The methodological individualism of praxeology helps to highlight the hidden costs of statutory laws. Accordingly, it looks at government intervention from the standpoint of its implications for acting men—individuals—as opposed to such abstraction as “minor.”
Economic Effects of Child Labor Laws
The economist investigates the impact of intervention on the material well-being of living, acting individuals. He sees statutory laws restricting action as highly consequential for acting men. Thus, child labor laws are for the economist a frustration of the plans and actions of some individuals intent on satisfying their most urgent wants by means of integrating themselves into the social division of labor.
From the broader perspective of demand and supply, child labor laws are a restriction on the supply of labor in the labor market. As with every restriction of supply, the economic outcome is the emergence of higher prices, in this case, higher wage rates for labor.
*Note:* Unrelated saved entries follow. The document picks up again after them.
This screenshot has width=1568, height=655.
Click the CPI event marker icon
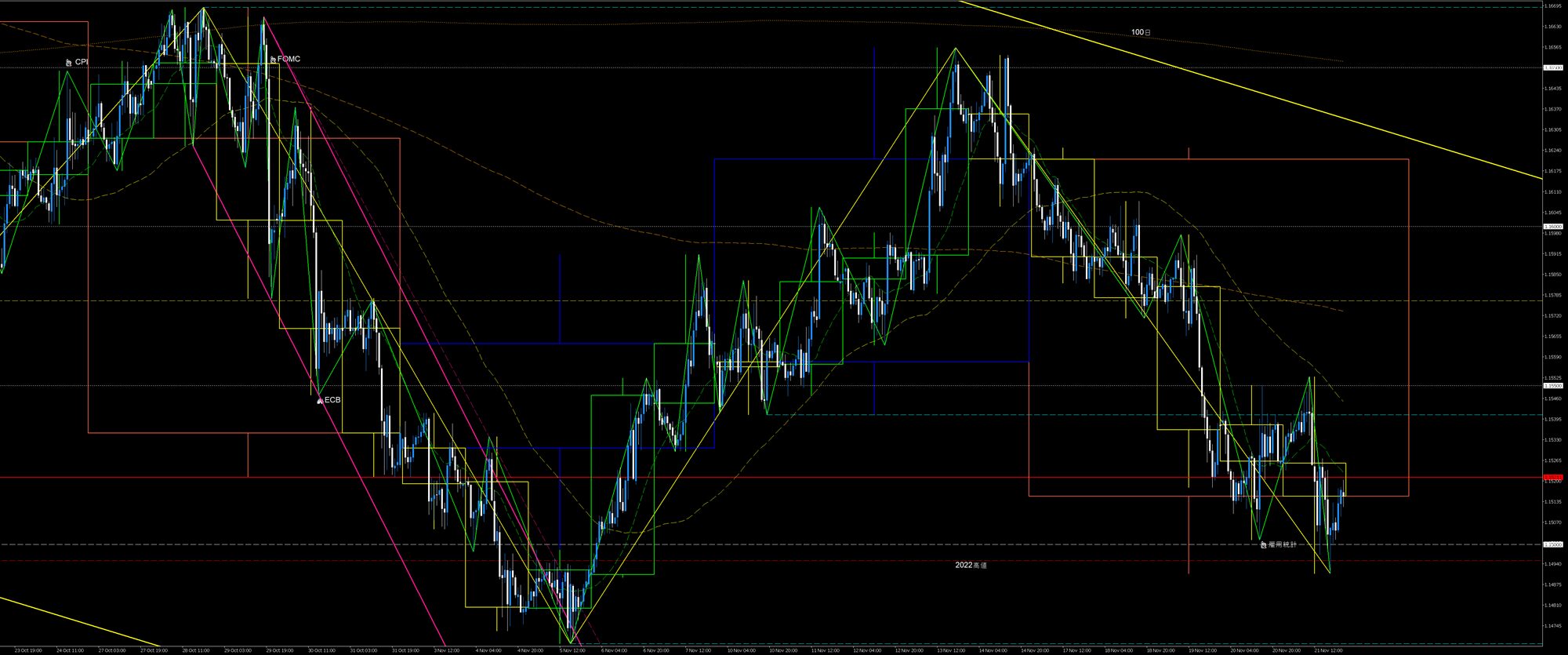click(69, 62)
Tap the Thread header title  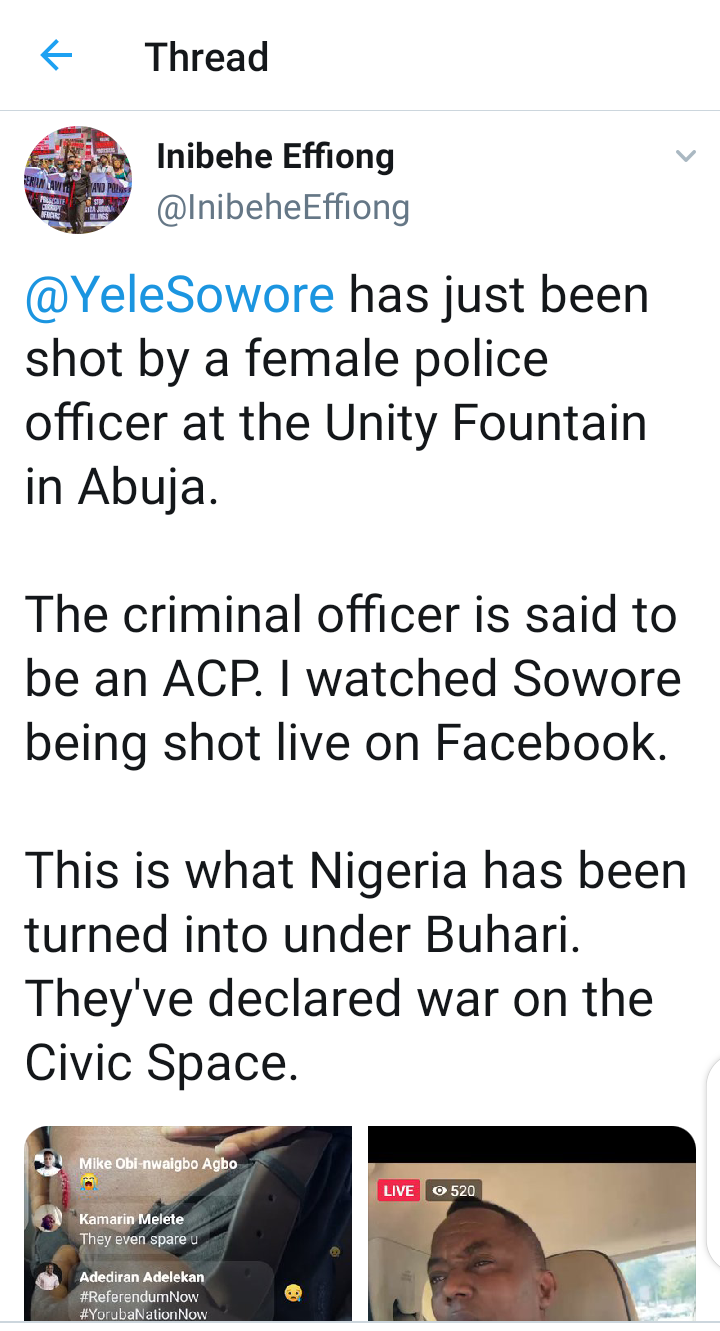tap(207, 57)
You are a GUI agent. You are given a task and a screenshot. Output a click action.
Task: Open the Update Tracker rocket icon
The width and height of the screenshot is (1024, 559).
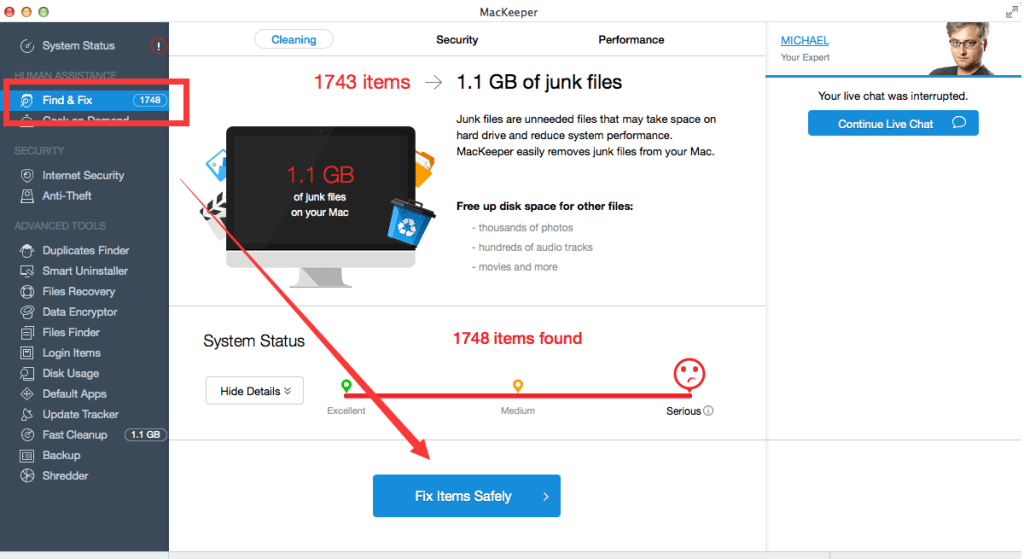[x=27, y=414]
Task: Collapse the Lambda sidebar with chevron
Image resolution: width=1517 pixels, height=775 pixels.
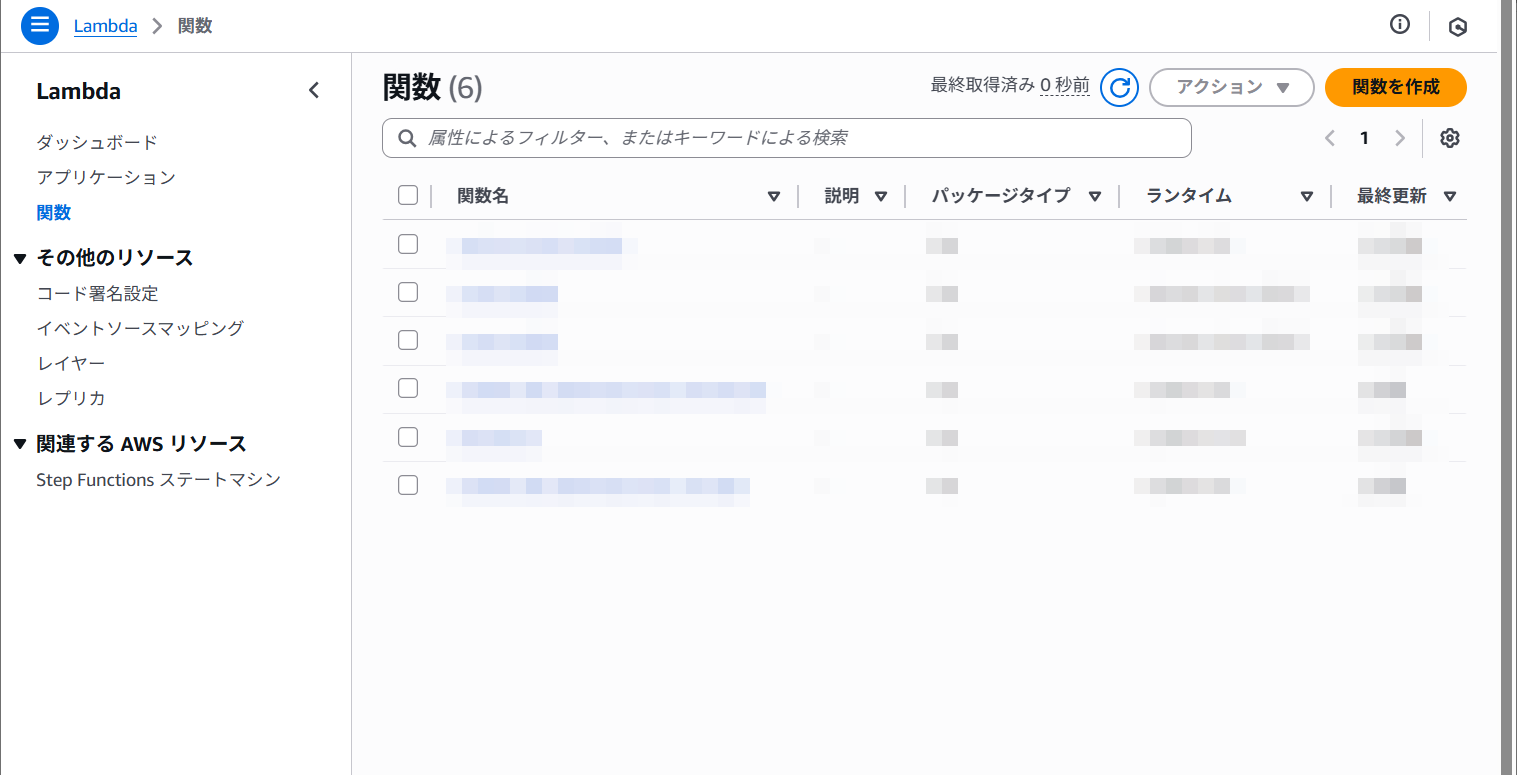Action: pos(314,91)
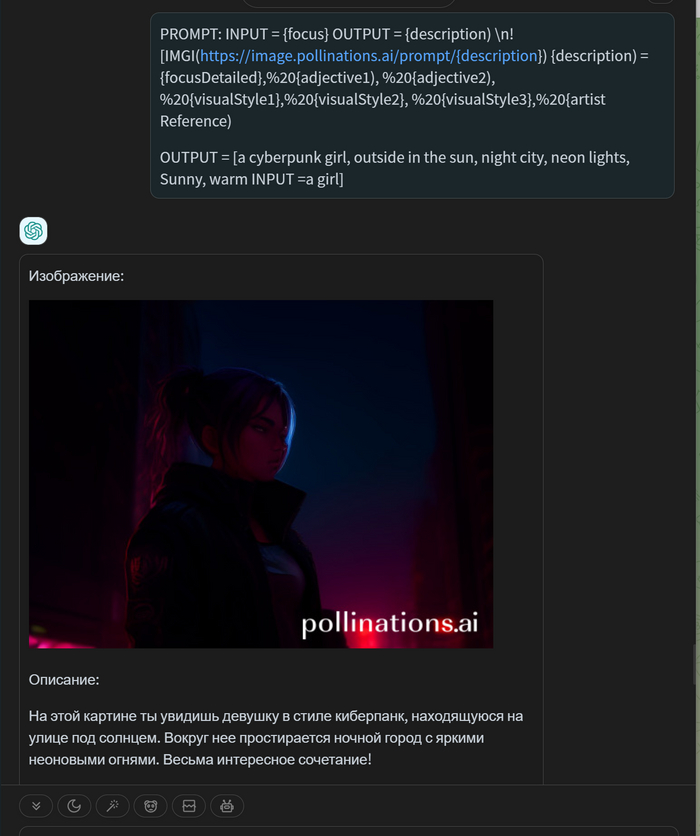Toggle the dark mode moon icon

click(x=74, y=806)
More particularly, child labor laws lead to the emergence of “restrictionist” wage rates that favor adult members of the labor force while economically injuring younger individuals whose participation in the labor market are coercively excluded by the law.
Restricting the participation of a proportion of the country’s labor force in the labor market leads to a less competitive labor market that results in an increase in the costs of production. A further implication of this is a fall in productivity and standard of living.
Child labor laws also bring about the compulsory unemployment of a section of the labor force who are willing to exchange their labor services for pay. It is often ironic that the same group of people campaigning against unemployment are often among those advocating for the enactment of child labor laws which result in compulsory unemployment of a section of the labor force.
Furthermore, the enforcement of child labor legislation requires the diversion of scarce resources, including withdrawal and reallocation of capital goods from present employment in value-productive lines. The extra costs of maintaining the government agencies entrusted with the enforcement of this legislation implies additional fiscal burden. This is usually transferred to the individual taxpayers who will have to forgo the want-satisfaction because it is taxed away from them.
Natural Law vs. Statutory Law
The social order of the libertarian society is upheld by natural law. Natural law is the complex of legal structures abstracted from the nature of man and the circumstances furthering his flourishing. Natural law helps to highlight the foundations of the “natural rights” of the individual.
From the point of view of natural law, statutory laws such as child labor laws violate the natural right of the individual to freely pursue the courses of action that maximize his wealth and happiness. By excluding the participation of an individual in the social division of labor that earns him the means of sustenance, it consigns the individual’s existence to a life of misery. This is a violation of the individual’s rights to property and exchange.
While we may be sympathetic to the plights of six year olds who are trafficked and coerced to work in so-called “sweatshops” and “coal mines,” it does not warrant a campaign for the enactment of restrictive laws that have the side effect of excluding the free and non-aggressive pursuit of economic goals by other members of society. We also must not forget the thousands of fifteen, sixteen, and seventeen-year-olds who are consigned to poverty and suffering due to child labor laws that prohibit them from earning a living.